■ Written problem
Please reproduce the listing verbatim, from the line with "Given: Click the Collapse All layers icon" up to and including the line with "pos(1317,12)", and nothing else.

■ Source records
***
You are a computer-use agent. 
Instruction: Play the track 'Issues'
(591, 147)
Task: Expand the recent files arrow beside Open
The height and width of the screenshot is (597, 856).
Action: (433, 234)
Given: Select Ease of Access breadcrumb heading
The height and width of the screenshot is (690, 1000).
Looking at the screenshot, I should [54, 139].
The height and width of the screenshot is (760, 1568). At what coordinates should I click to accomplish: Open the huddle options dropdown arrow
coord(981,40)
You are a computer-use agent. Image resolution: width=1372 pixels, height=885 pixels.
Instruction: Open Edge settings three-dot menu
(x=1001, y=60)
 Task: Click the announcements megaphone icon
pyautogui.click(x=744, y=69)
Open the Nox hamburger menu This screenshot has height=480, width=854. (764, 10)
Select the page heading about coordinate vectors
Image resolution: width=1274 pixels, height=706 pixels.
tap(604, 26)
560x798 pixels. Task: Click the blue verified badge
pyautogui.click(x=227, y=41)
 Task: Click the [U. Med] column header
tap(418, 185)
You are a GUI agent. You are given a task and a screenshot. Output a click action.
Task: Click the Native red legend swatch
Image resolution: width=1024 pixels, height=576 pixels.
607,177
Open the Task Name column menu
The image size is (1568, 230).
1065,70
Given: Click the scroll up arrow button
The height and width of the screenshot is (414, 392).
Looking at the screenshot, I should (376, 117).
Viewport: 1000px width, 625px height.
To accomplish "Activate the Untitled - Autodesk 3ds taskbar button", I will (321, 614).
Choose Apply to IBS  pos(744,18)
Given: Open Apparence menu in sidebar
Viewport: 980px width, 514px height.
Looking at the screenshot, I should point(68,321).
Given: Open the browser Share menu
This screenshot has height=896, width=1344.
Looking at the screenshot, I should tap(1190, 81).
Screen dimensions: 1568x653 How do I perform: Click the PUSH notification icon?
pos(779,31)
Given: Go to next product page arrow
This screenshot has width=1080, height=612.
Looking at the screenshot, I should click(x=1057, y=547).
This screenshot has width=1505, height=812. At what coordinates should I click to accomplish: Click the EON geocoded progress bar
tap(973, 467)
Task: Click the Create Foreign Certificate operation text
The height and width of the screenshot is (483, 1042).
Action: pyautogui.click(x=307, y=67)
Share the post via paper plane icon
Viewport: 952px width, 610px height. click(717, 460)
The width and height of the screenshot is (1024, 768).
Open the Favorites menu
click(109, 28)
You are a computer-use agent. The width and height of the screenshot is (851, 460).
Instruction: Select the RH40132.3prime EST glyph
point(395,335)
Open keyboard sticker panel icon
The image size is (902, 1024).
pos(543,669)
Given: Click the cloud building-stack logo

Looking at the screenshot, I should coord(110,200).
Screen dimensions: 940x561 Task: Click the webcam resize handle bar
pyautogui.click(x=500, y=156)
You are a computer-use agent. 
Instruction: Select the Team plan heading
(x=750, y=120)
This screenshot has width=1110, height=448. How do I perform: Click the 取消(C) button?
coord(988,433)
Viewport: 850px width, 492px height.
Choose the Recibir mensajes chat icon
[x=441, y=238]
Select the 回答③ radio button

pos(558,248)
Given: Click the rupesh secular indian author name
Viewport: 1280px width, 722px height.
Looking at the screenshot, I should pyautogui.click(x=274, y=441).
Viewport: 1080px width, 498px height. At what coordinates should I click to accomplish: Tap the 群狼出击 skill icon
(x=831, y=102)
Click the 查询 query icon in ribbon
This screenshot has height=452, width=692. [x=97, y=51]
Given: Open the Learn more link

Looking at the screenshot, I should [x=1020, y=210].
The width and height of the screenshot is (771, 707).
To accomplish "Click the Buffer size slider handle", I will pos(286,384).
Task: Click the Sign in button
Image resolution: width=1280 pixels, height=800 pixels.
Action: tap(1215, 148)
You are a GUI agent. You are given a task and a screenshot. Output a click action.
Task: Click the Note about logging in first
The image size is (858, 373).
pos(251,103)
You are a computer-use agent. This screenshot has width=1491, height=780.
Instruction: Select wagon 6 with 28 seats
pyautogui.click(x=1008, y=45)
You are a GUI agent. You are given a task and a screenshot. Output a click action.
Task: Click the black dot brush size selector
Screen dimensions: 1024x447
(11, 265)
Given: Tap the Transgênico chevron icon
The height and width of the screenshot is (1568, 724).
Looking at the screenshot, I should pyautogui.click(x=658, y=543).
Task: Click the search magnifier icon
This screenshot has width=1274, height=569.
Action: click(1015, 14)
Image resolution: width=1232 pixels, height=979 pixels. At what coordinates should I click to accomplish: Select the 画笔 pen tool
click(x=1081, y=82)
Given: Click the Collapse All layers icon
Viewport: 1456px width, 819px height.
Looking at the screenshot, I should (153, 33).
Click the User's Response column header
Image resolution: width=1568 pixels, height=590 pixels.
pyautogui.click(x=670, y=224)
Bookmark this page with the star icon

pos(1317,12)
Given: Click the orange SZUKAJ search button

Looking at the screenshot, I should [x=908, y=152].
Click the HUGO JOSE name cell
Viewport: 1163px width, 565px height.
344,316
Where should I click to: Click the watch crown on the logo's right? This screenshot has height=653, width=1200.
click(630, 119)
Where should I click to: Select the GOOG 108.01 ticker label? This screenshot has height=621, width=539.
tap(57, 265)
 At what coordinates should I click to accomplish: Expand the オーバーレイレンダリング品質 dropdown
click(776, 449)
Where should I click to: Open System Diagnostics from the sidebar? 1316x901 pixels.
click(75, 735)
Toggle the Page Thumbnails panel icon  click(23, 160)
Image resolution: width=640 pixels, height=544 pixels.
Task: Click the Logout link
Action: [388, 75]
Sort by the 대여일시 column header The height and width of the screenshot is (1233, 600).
***
■ Expected answer
Given: Click the Collapse All layers icon
Viewport: 1456px width, 819px height.
Looking at the screenshot, I should (153, 33).
Click the User's Response column header
Image resolution: width=1568 pixels, height=590 pixels.
pyautogui.click(x=670, y=224)
Bookmark this page with the star icon

pos(1317,12)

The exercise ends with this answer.